Este país precisa del talento mundial y debe abrirse a la inmigración regular. Nuestras compañías necesitan captar talento en el extranjero e incorporarlo a sus empresas en un tiempo récord. Esta responsabilidad, que recae en el Ministerio de Inclusión, Seguridad Social y Migraciones, parece ajena a la política española. Hoy, y soy testigo directo de ello, hay empresas tecnológicas e industriales gallegas que ante la dificultad para encontrar talento local están creando departamentos en América Latina y en Asia. Es para llorar.
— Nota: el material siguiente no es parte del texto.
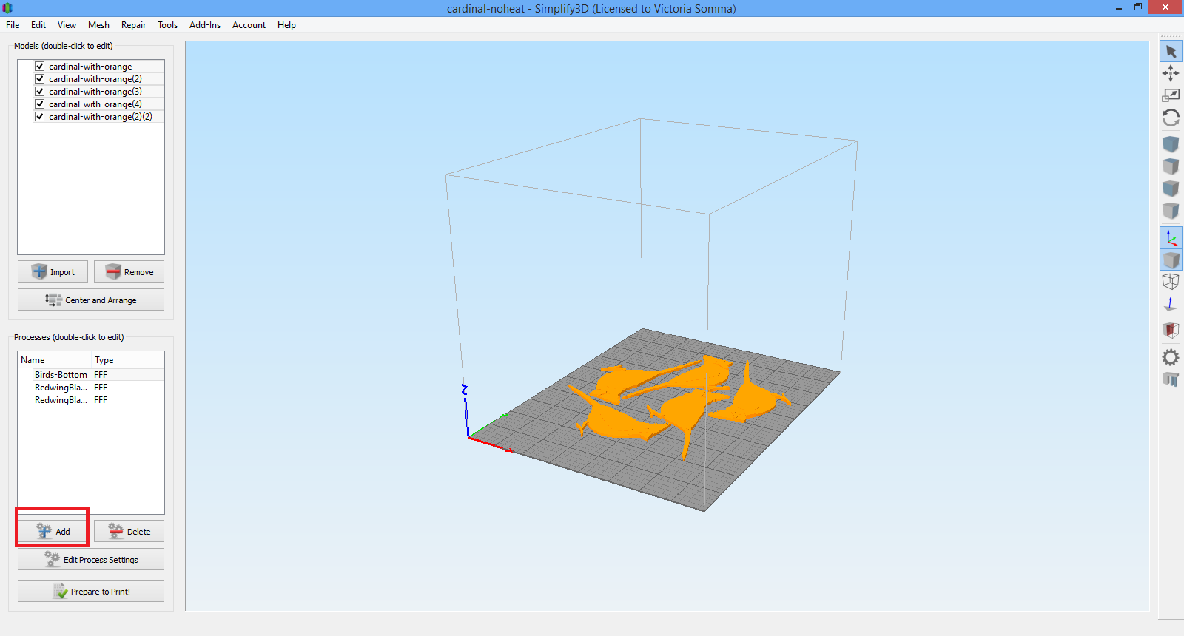Click the Type column header in Processes
Viewport: 1184px width, 636px height.
pos(104,360)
Al ministro Escrivá le preguntarán en el Congreso cómo favorecer la entrada de albañiles, fontaneros, chóferes, ingenieros, informáticos o médicos con nuestra tasa de paro. Pero es lo que tenemos: oficios estigmatizados, profesiones que, en su oferta educativa, padecen gigantescos cuellos de botella, y un sistema de educación superior poco elástico ante los cambios en la demanda laboral. Hay universidades privadas con tres mil alumnos matriculados en un máster habilitante en versión digital, pagando matrículas de 7.000 euros. Muchos de ellos gallegos, porque la pública se niega a incrementar su oferta de plazas y la privada vive, en algunas autonomías, bloqueada.
Siempre he pensado que los ministerios de Trabajo, Educación, Universidades y Seguridad Social y Migraciones deberían depender de Nadia Calviño. En el caso de Galicia, la Consellería de Emprego y la de Educación deberían recaer bajo el paraguas de Francisco Conde. O las políticas están alineadas o no salimos de esta.